Material for this task:

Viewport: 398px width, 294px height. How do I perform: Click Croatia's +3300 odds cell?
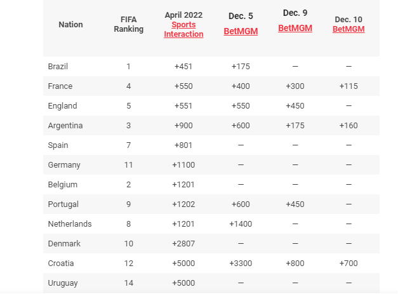click(x=241, y=264)
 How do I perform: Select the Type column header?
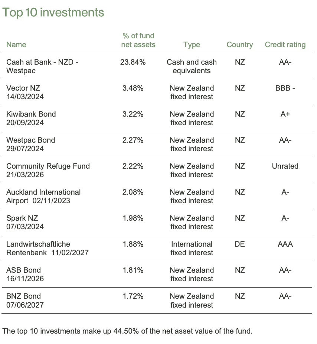[x=192, y=45]
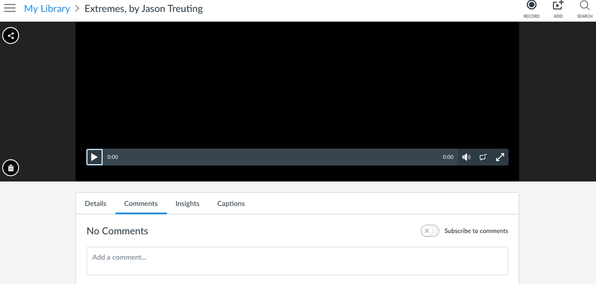Click the Add a comment field
Image resolution: width=596 pixels, height=284 pixels.
click(297, 261)
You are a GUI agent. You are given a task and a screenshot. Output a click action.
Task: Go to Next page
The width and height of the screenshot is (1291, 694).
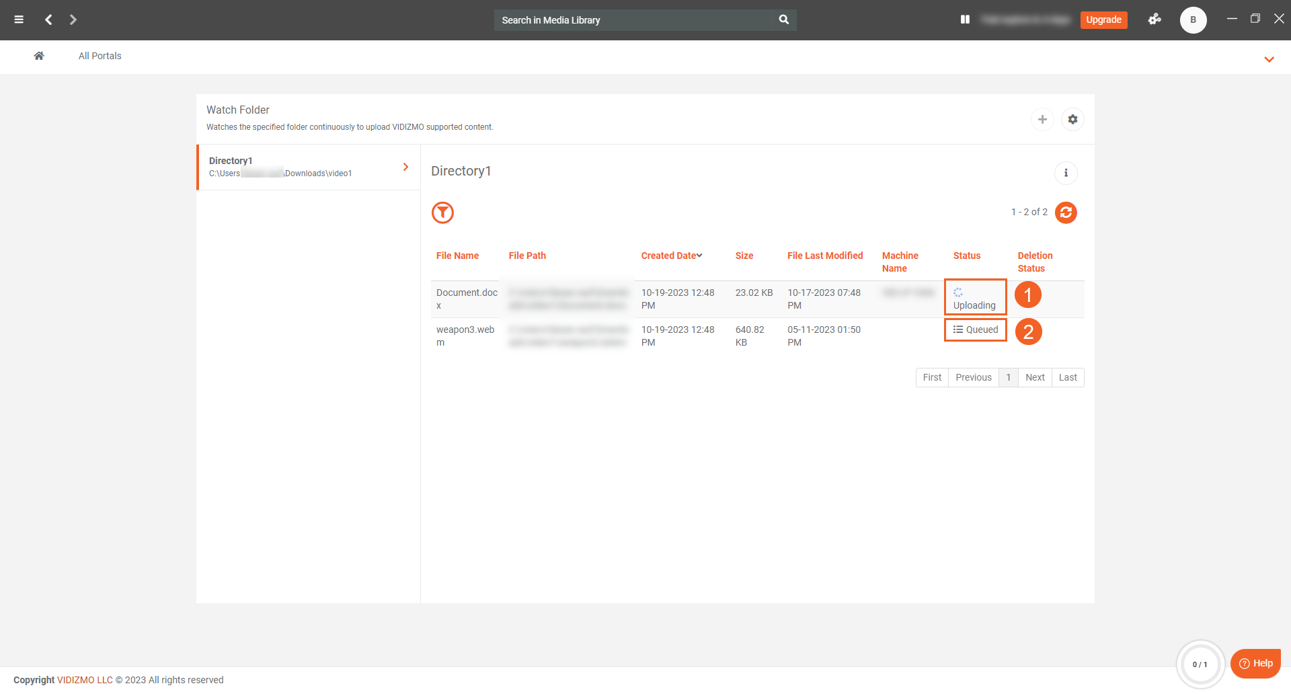tap(1035, 377)
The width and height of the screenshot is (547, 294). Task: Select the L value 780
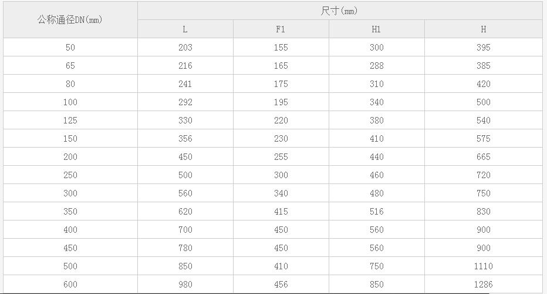(x=185, y=248)
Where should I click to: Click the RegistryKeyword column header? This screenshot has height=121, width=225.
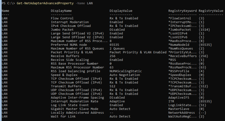pyautogui.click(x=182, y=11)
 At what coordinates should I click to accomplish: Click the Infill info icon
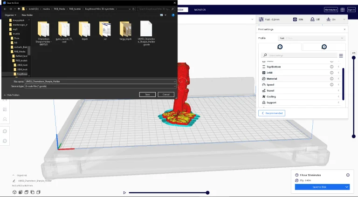pyautogui.click(x=332, y=73)
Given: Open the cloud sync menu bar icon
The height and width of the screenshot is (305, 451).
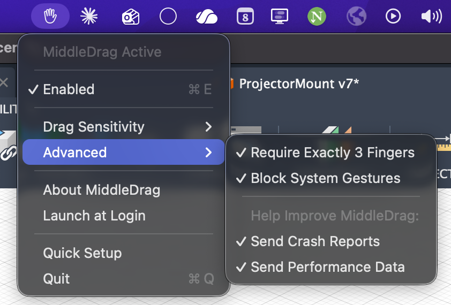Looking at the screenshot, I should pos(207,17).
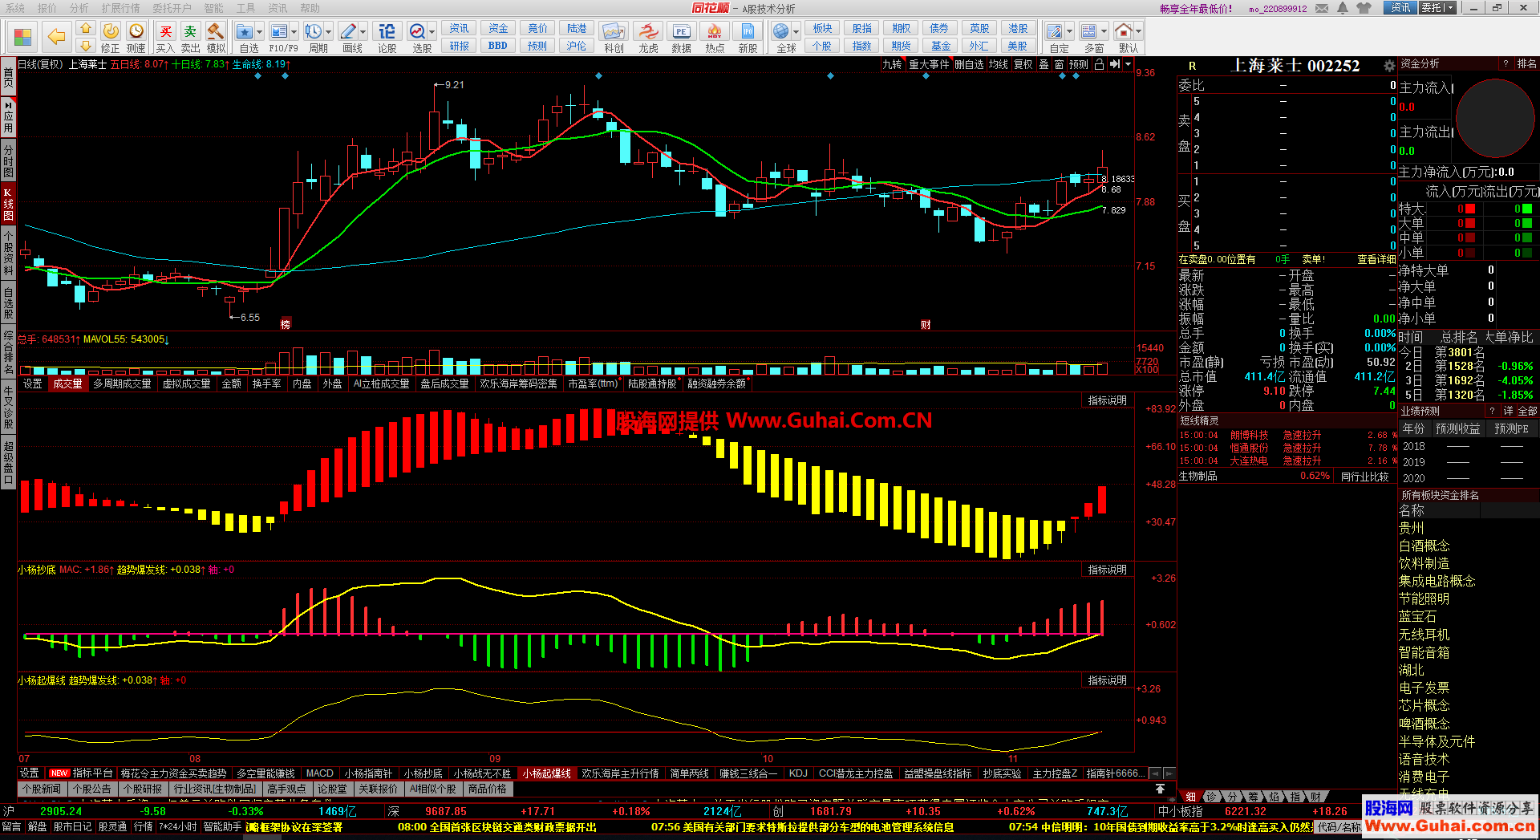
Task: Expand the 画线 drawing tools dropdown arrow
Action: pyautogui.click(x=363, y=32)
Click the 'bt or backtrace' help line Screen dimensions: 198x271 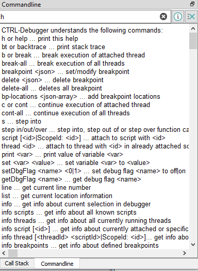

What you need to do:
All pictures are to be skipped. Output, word for word, the lines in the data above starting at the line containing "The width and height of the screenshot is (547, 294)." and ending at the line containing "Given: Open the cloud sync menu bar icon".

Your solution:
The width and height of the screenshot is (547, 294). Task: Select the L value 780
(x=185, y=248)
Where should I click to: Click the RegistryKeyword column header? This screenshot has height=121, width=225.
pyautogui.click(x=182, y=11)
 At what coordinates should I click to accomplish: Click the Infill info icon
pyautogui.click(x=332, y=73)
Given: Open the cloud sync menu bar icon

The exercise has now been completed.